(EXERCISE TASK 1): Render this sentence from the text on paid online content in French: "Said content is often unlockable via online microtransactions."
(EXERCISE TASK 2): Carry on the text about paid online content from the point where it stops.

(SELECTED TEXT):
-- START --
Printed newspaper circulation has fallen steadily since the advent of the internet[3] – in 2008 in the USA alone newspapers lost $64.5 billion in market value.[4] As newspapers’ online readership has increased, the newspaper industry has been forced to re-evaluate their business models in the light of falling advertising revenues. While online editions of newspapers have been extremely popular, advertising rates online are lower than for print media, and revenues from them have not been sufficient to offset the loss of revenue from print.[5]

In 2009, Rupert Murdoch proposed a method of micropayments for online newspaper content.[6] From June 2010, certain News International titles were only available as paid content.[7]


The music industry has had some success in creating new markets of legal downloading where lower costs and accessibility have led to success, and some suggest there are parallels between the major victims of digitalisation – the music industry and the media.[8]

The MP3 file can often be duplicated, passed on and exchanged – without capacity boundaries or losses suffered by an individual. These features of MP3 files as an example of digital content are one of the main reasons for the huge revenue collapses in the music and media industry since the existence of the Internet. Online games, however, as an example of digital services, is only a right to participate when the purchased input is offered and traded. This right can be traded and passed on, but, contrary to MP3 files, the vendor forfeits the benefit of this right at the moment it is passed on.

Video games

Since the popularization of digital distribution platforms, it has become particularly common for games to feature paid content. Said content is often unlockable via online microtransactions. The act of payment may provide access to a previously restricted feature or content in the game, or permission to download additional content.
-- END --
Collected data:
-- START --
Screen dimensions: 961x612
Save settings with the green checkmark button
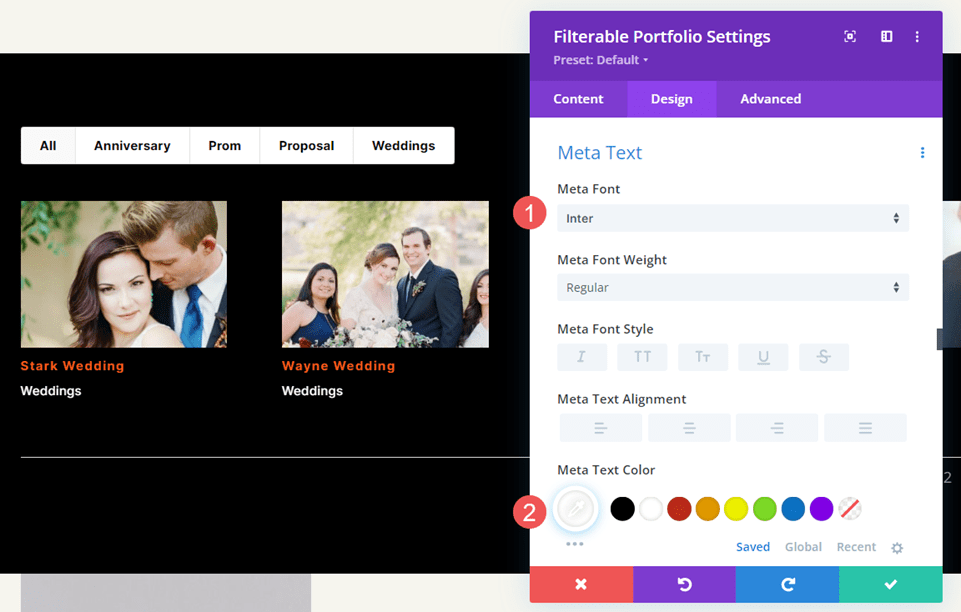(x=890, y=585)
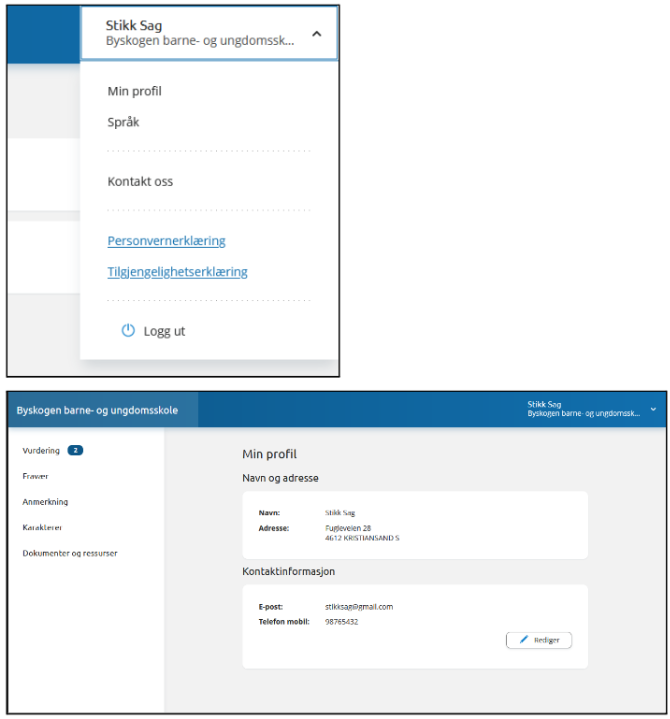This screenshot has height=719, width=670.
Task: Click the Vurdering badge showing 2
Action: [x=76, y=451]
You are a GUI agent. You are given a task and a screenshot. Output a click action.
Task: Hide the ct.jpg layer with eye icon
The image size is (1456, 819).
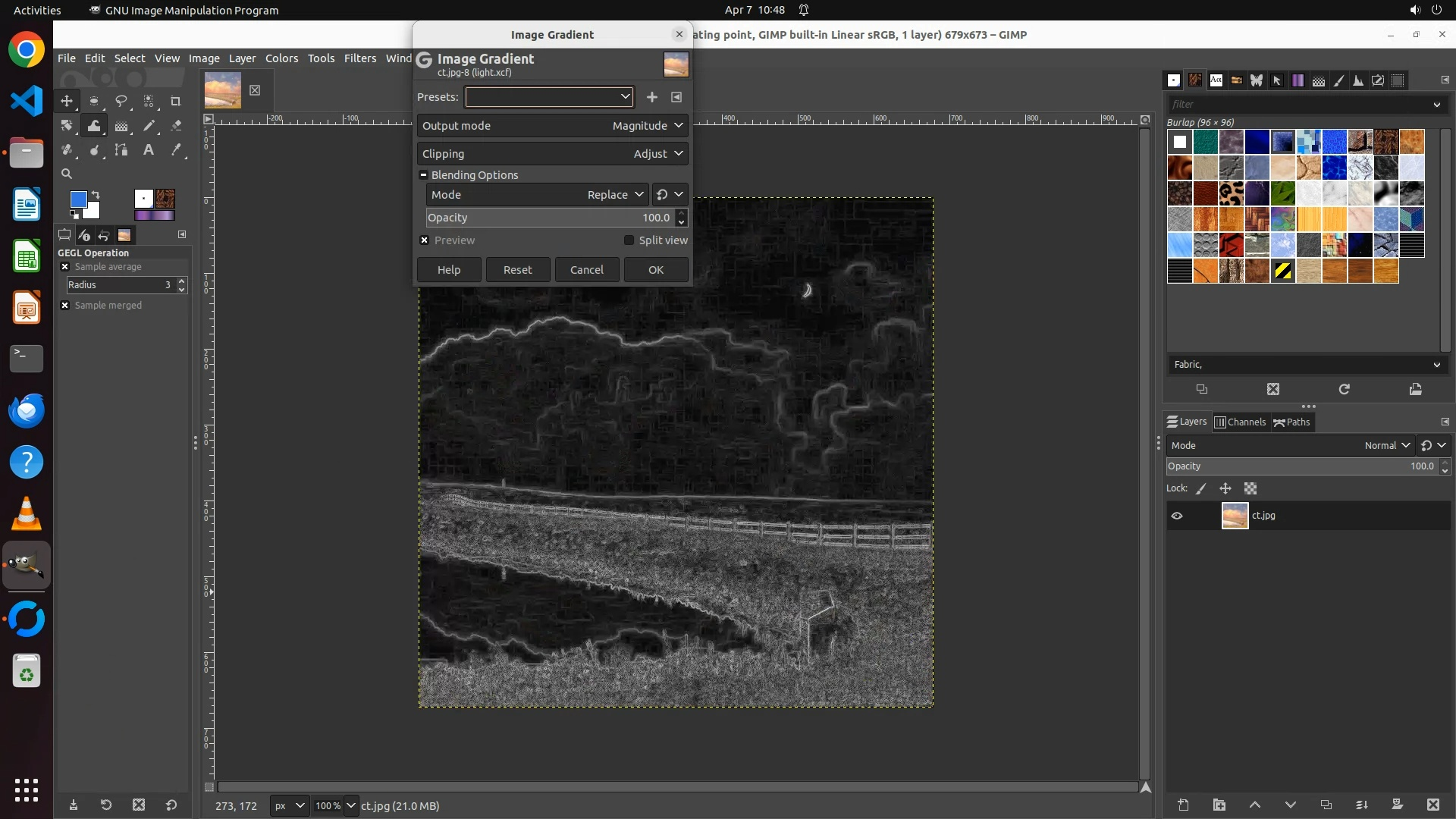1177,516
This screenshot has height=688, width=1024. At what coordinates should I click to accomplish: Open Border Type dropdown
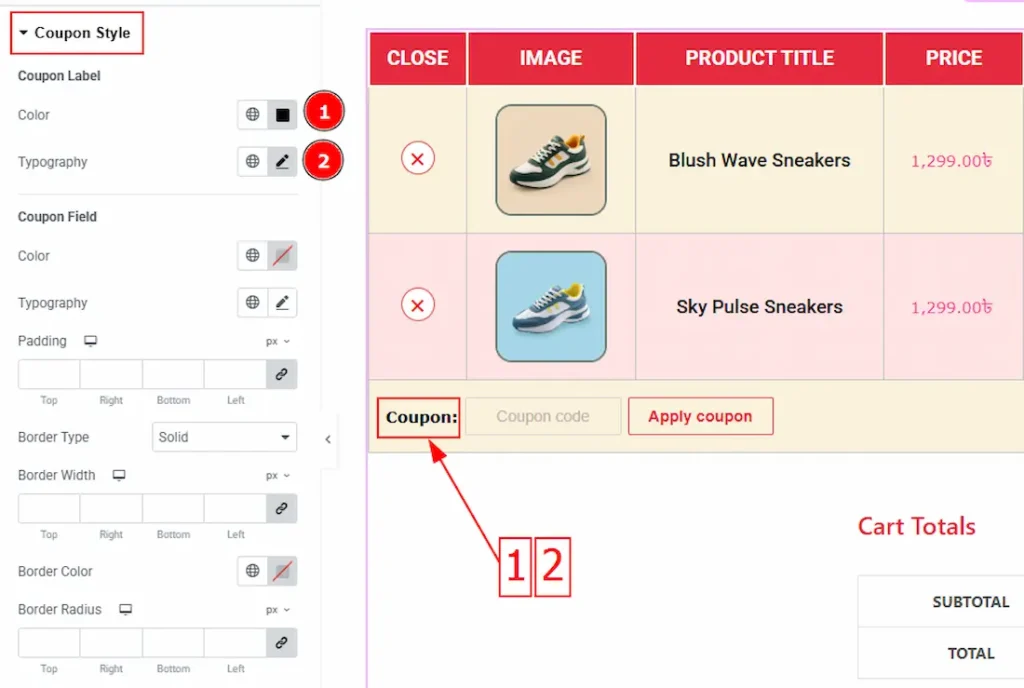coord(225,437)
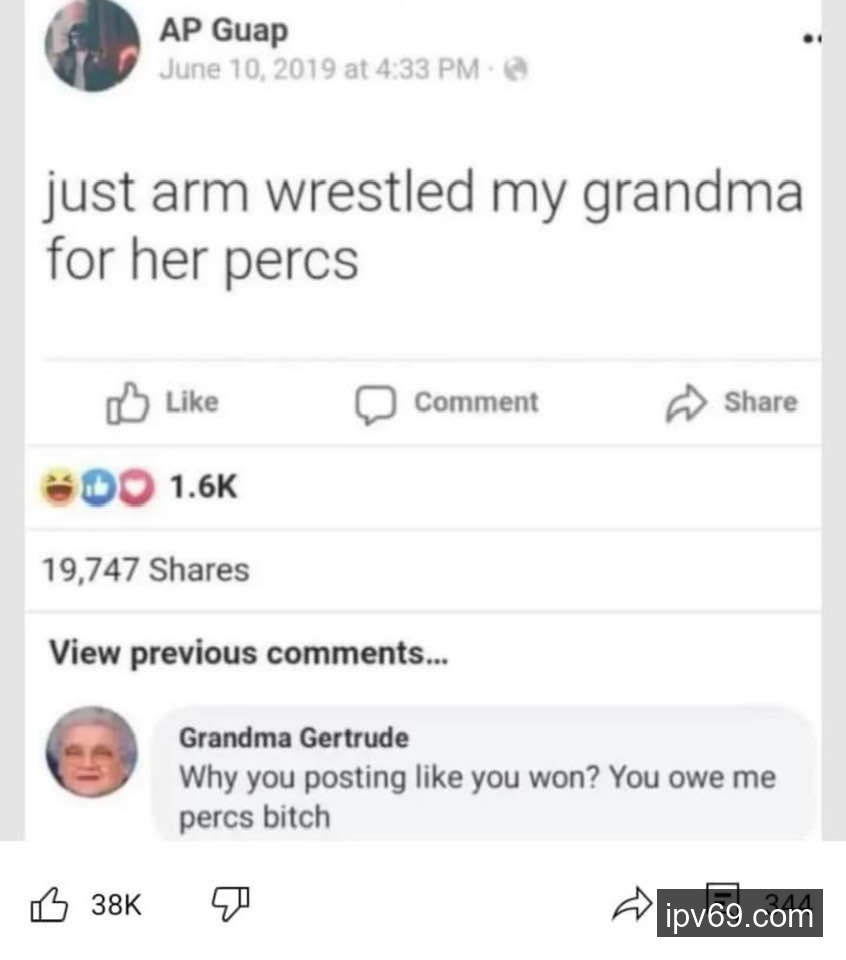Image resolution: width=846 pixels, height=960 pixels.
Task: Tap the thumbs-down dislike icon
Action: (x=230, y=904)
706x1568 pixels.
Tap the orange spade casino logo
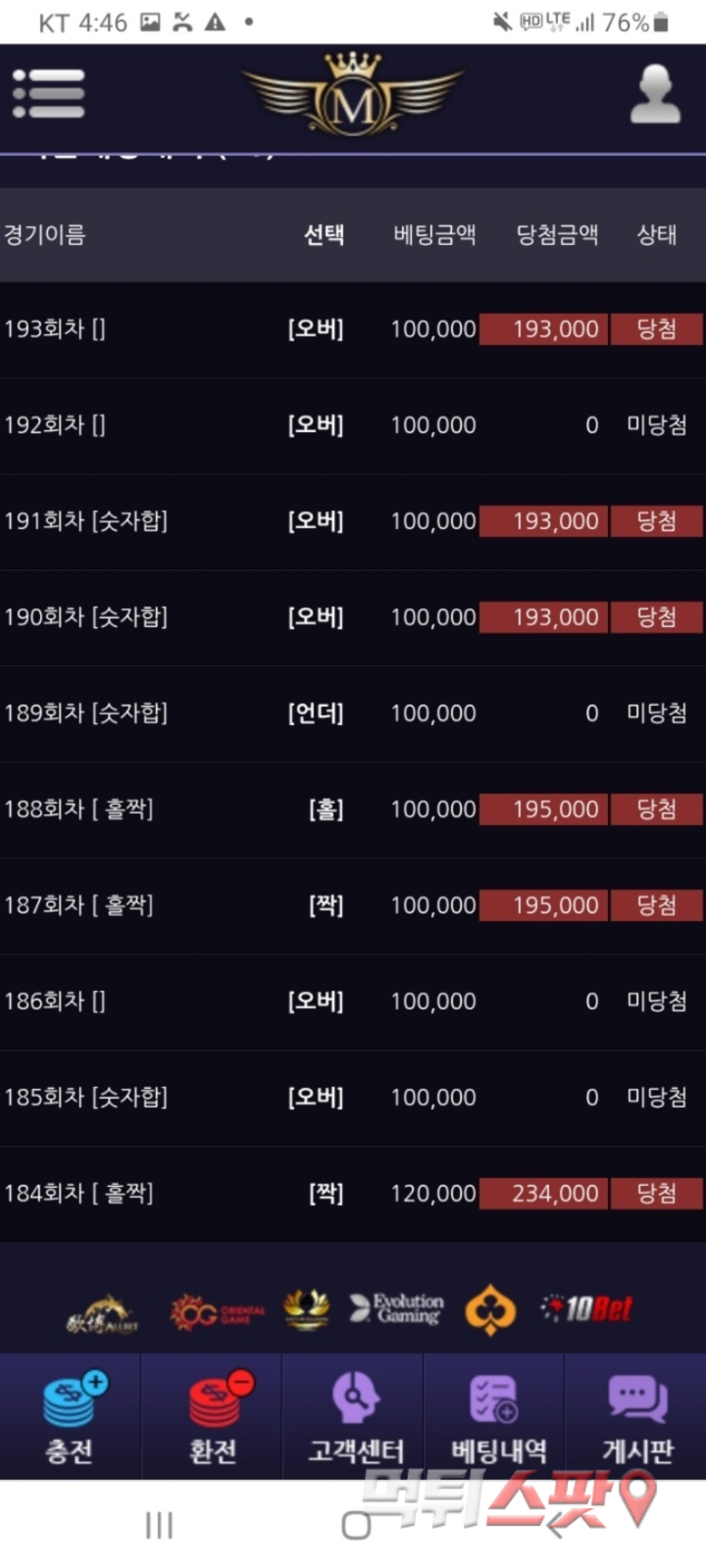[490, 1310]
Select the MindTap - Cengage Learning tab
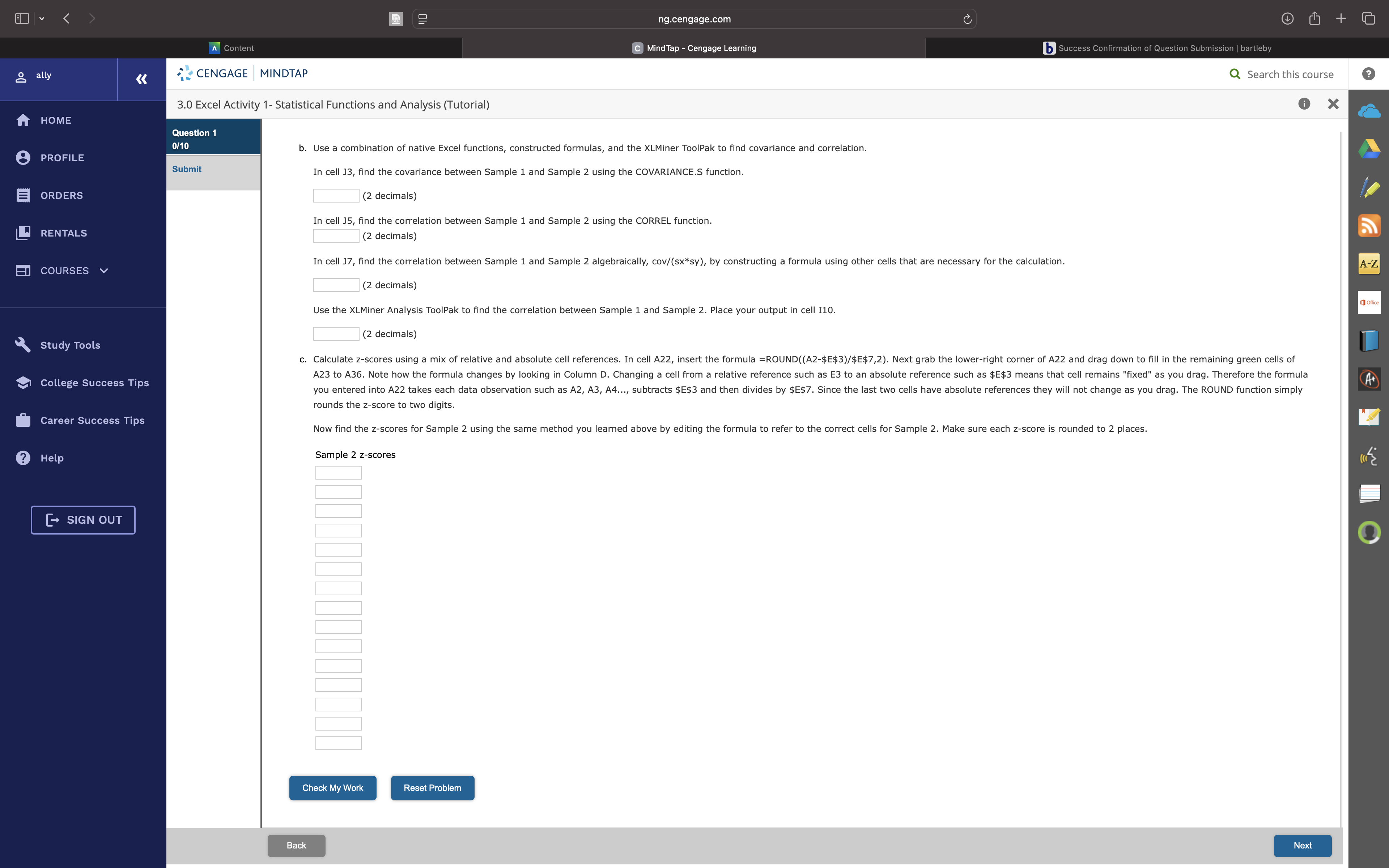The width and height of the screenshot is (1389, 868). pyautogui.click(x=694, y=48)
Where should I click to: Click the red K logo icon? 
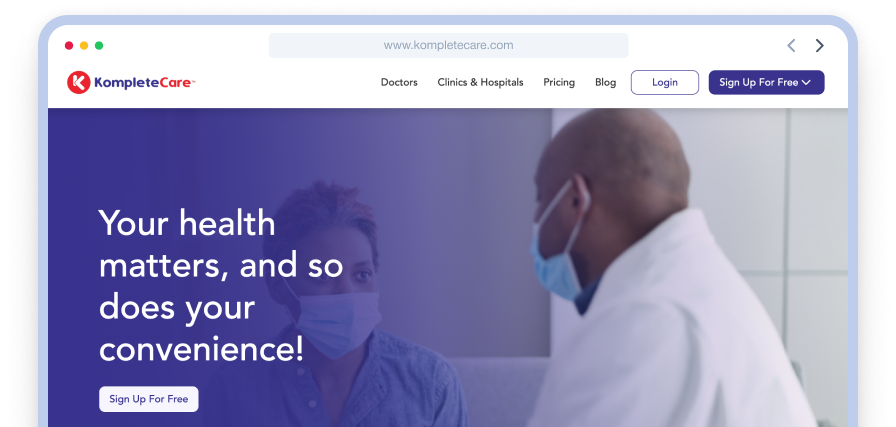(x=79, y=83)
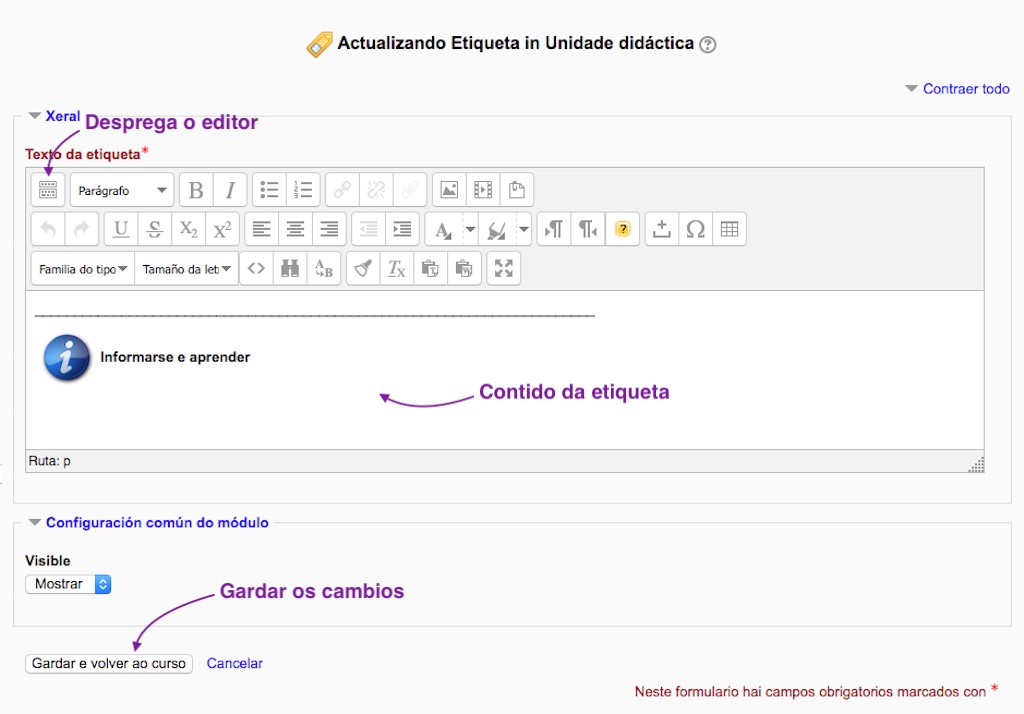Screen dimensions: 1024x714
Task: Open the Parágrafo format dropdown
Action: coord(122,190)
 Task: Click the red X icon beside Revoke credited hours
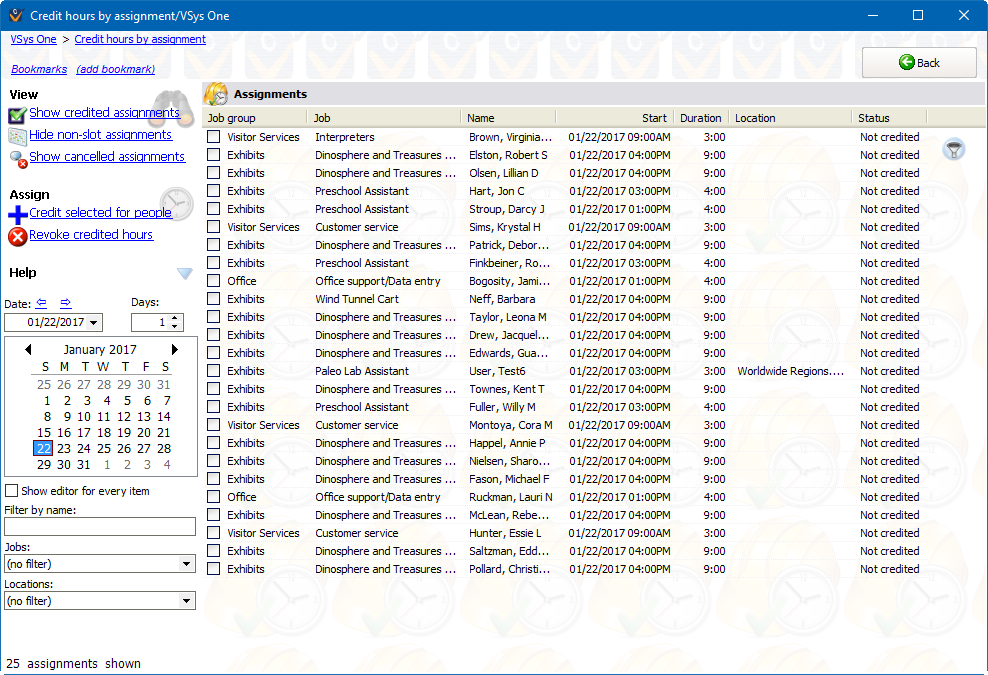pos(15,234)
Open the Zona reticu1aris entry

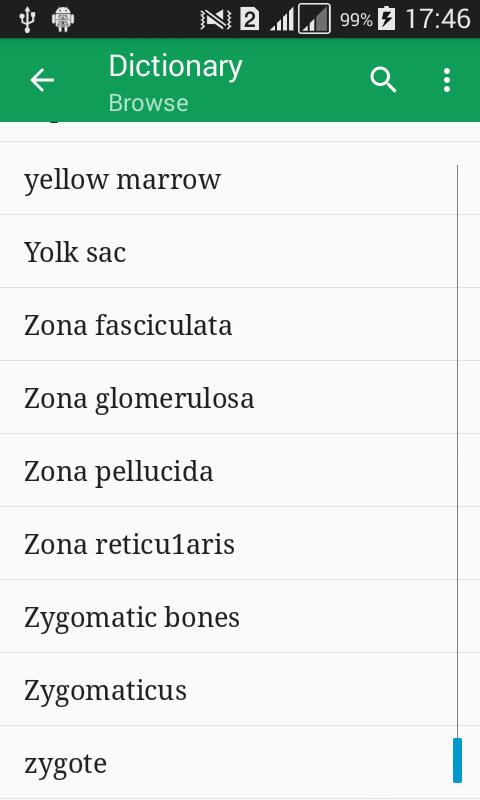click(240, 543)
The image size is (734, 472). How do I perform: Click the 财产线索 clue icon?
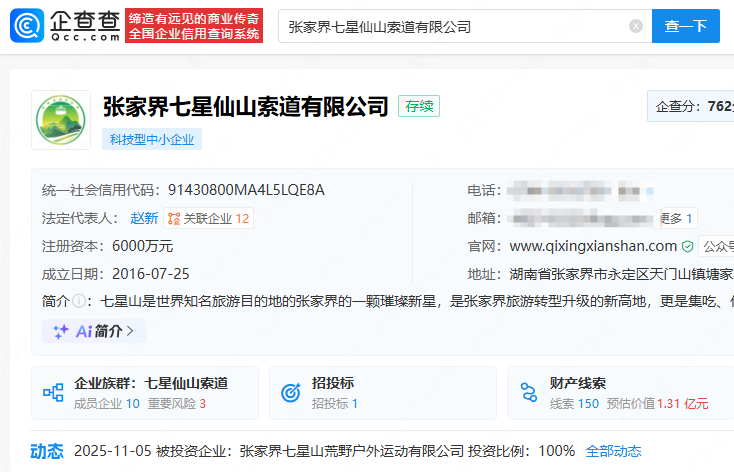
-- END --
(RESULT 1): Ce contenu peut souvent être débloqué au moyen de microtransactions en ligne.

(RESULT 2):
Content on mobile services

In comparison to content on the traditional internet, content for mobile services has never been free.[9]

Payment models

There is some evidence of opportunity for revenue already – custom publishing is one area proven to be thriving in the online media world.[10] Another is the common payment system implemented in Slovakia and Slovenia by Piano Media. In this model publishers agree to go behind a paywall simultaneously and then start to charge the customer for access to all newspapers and all articles. While not all content is paid, exclusive content is and the model enables publishers who are unable to erect a pay-wall by themselves to start earning revenue outside of advertising from the internet.[11]

The increased accessibility and interactivity of online journalism has also created new opportunity in the guise of crowdsourcing, enabling people to get investigative journalists working on stories that they themselves have suggested and funded.[12]

Some success in new models for paid content is being found in the use of paywalls, especially “soft” paywalls, which blend into freemium models. Newspapers, in particular, have been implementing paywalls in an attempt to increase revenue, which has been diminishing due to a decline in print subscriptions and advertising revenue. The approaches to paywall implementation range. For example, The New York Times experimented with a metered paywall, on which they spent a reported $40 million to code and took 14 months to implement.[13] Other publications have turned to providers to implement a solution for them, such as Weekly World News, which announced in January 2013 that they would be utilizing a pay model.[14]

Use of pay what you want has also proven successful, at least for special promotions.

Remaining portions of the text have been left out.